• Source extract:
+ + +

Outrageous: Globe Reporter Insinuates That Israel Was Created Because of Holocaust

By Mike Fegelman

May 14, 2021

Today, in a podcast prominently featured on the Globe and Mail’s website, senior international correspondent and former Mideast bureau chief, Mark Mackinnon (pictured right), insinuated that Israel was created because of the Holocaust which led to the mass dispossession of Palestinians by “Jewish Israeli(s) who moved into this new land.”

Not only is this claim inflammatory, but it’s factually incorrect and fundamentally denies 3,000 years of Jewish indigeneity in the historic homeland of the Jewish people. It also falsely frames Jews as colonists and ethnic cleansers of Palestinian-Arabs in 1948.

Listen to the segment immediately below and to listen to the interview in full, click here.

Here’s a transcript of the remarks (emphasis added):

Host Tamara Khandaker: “I wonder what kind of context do you think people might be missing if they haven’t been there?”

+ + +

• Record extracts:
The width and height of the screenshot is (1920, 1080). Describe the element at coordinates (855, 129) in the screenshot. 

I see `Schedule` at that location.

+ + +

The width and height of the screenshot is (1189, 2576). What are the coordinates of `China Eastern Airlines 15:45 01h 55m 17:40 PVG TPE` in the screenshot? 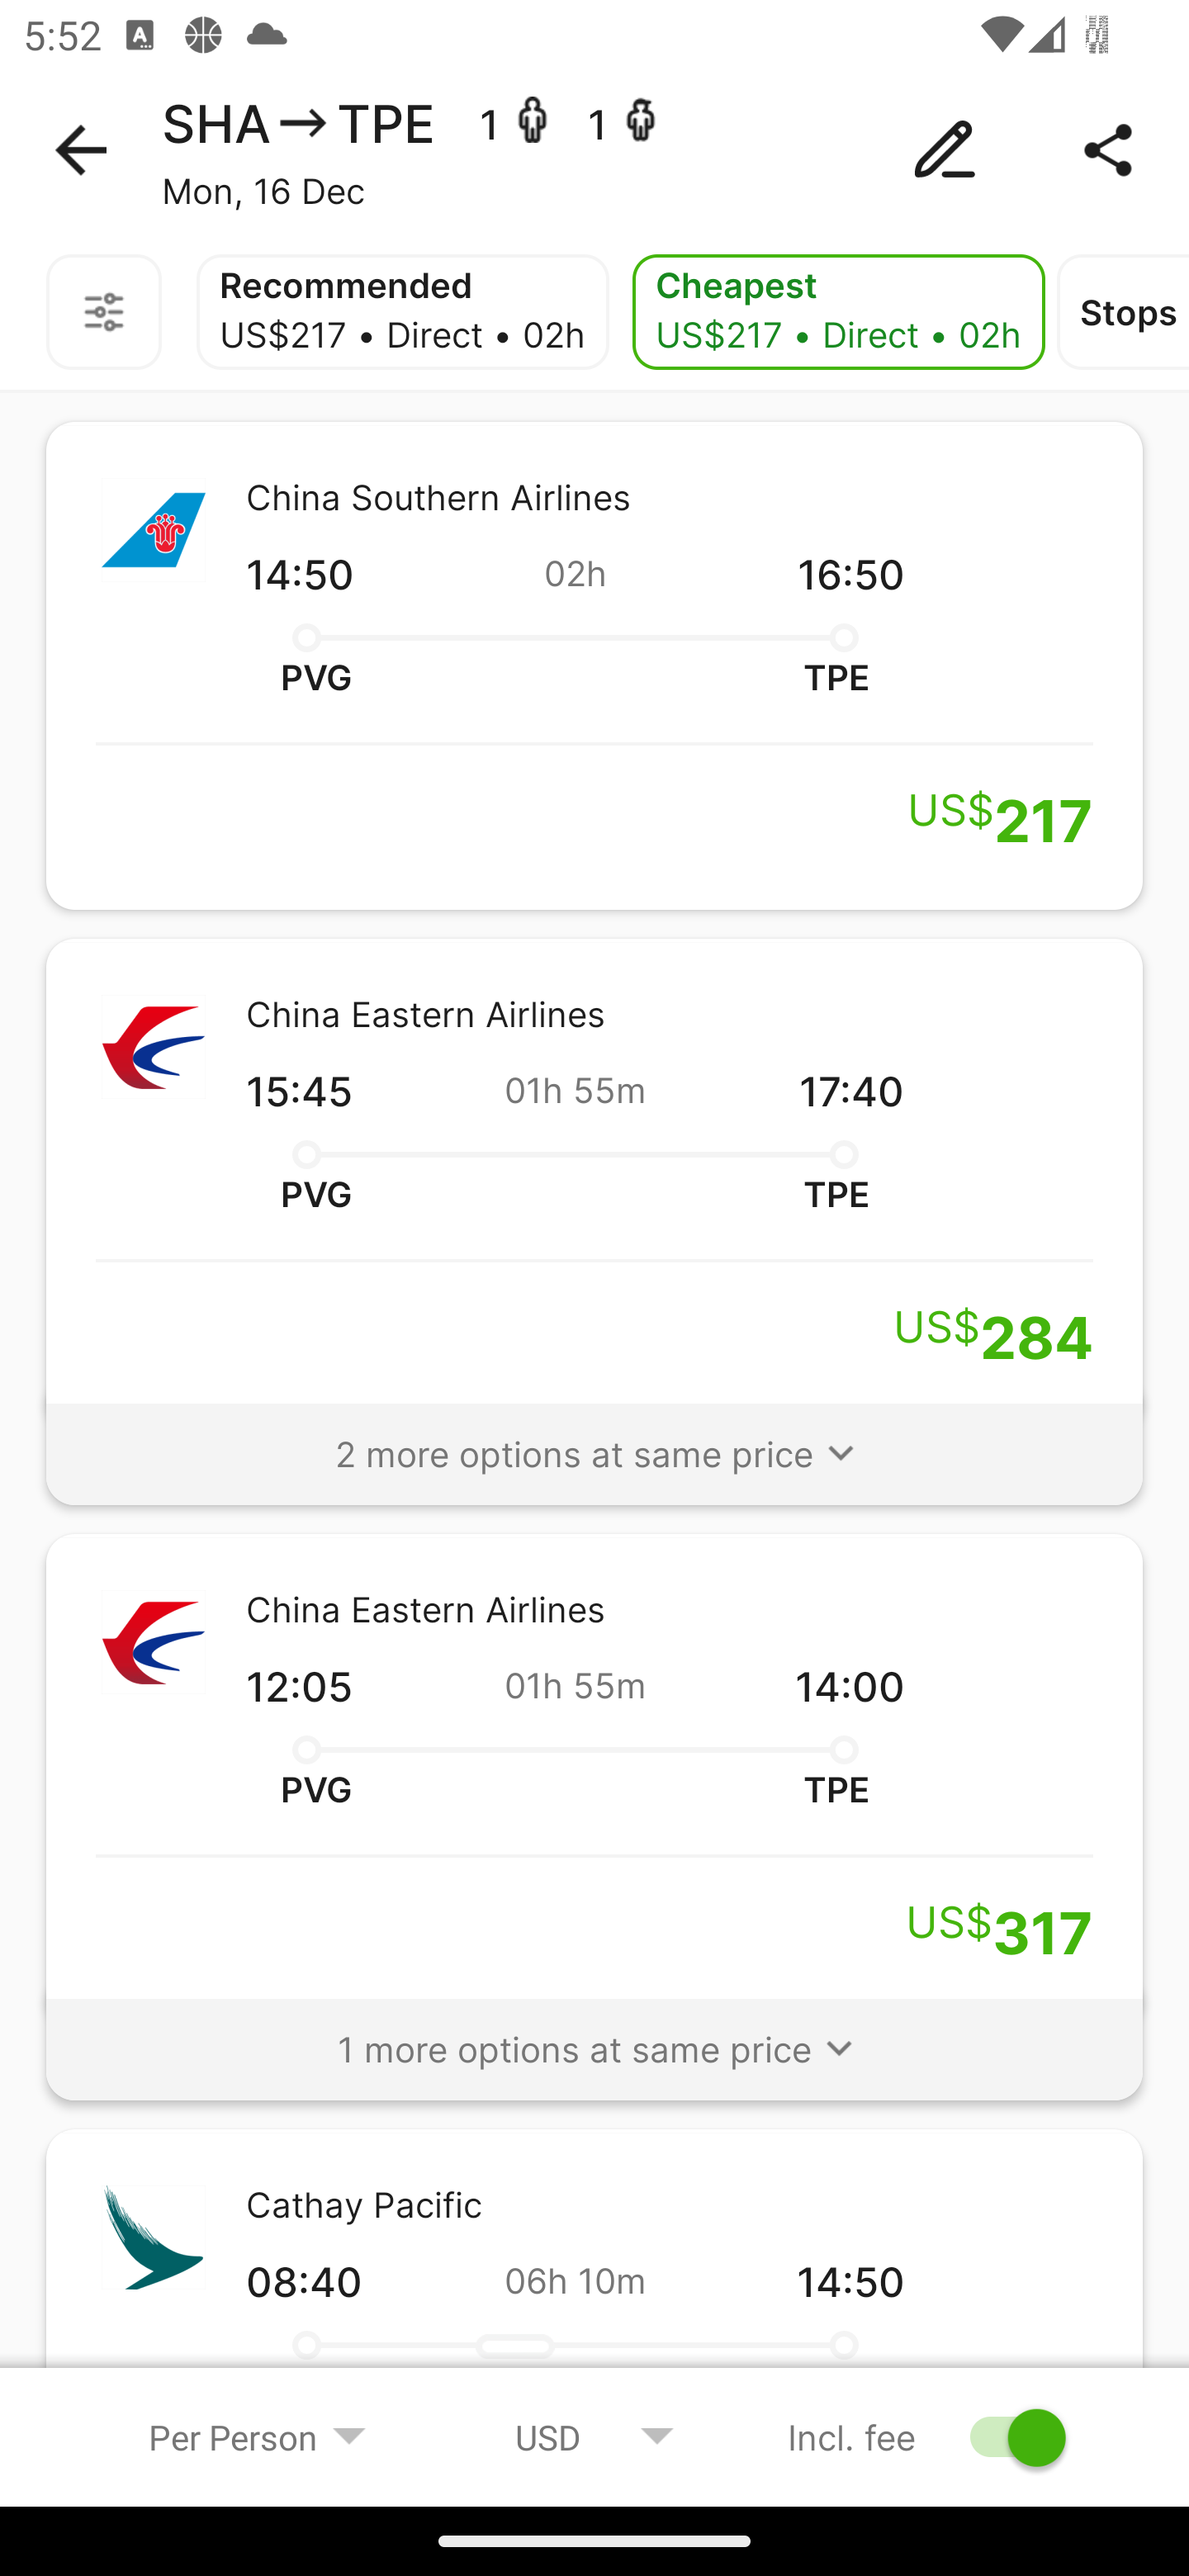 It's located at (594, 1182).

+ + +

• Directions for this task:
Please copy the article on the Globe reporter's podcast remarks in full, word for word. The records have no connection to the article.

• Task solution:
Outrageous: Globe Reporter Insinuates That Israel Was Created Because of Holocaust

By Mike Fegelman

May 14, 2021

Today, in a podcast prominently featured on the Globe and Mail’s website, senior international correspondent and former Mideast bureau chief, Mark Mackinnon (pictured right), insinuated that Israel was created because of the Holocaust which led to the mass dispossession of Palestinians by “Jewish Israeli(s) who moved into this new land.”

Not only is this claim inflammatory, but it’s factually incorrect and fundamentally denies 3,000 years of Jewish indigeneity in the historic homeland of the Jewish people. It also falsely frames Jews as colonists and ethnic cleansers of Palestinian-Arabs in 1948.

Listen to the segment immediately below and to listen to the interview in full, click here.

Here’s a transcript of the remarks (emphasis added):

Host Tamara Khandaker: “I wonder what kind of context do you think people might be missing if they haven’t been there?”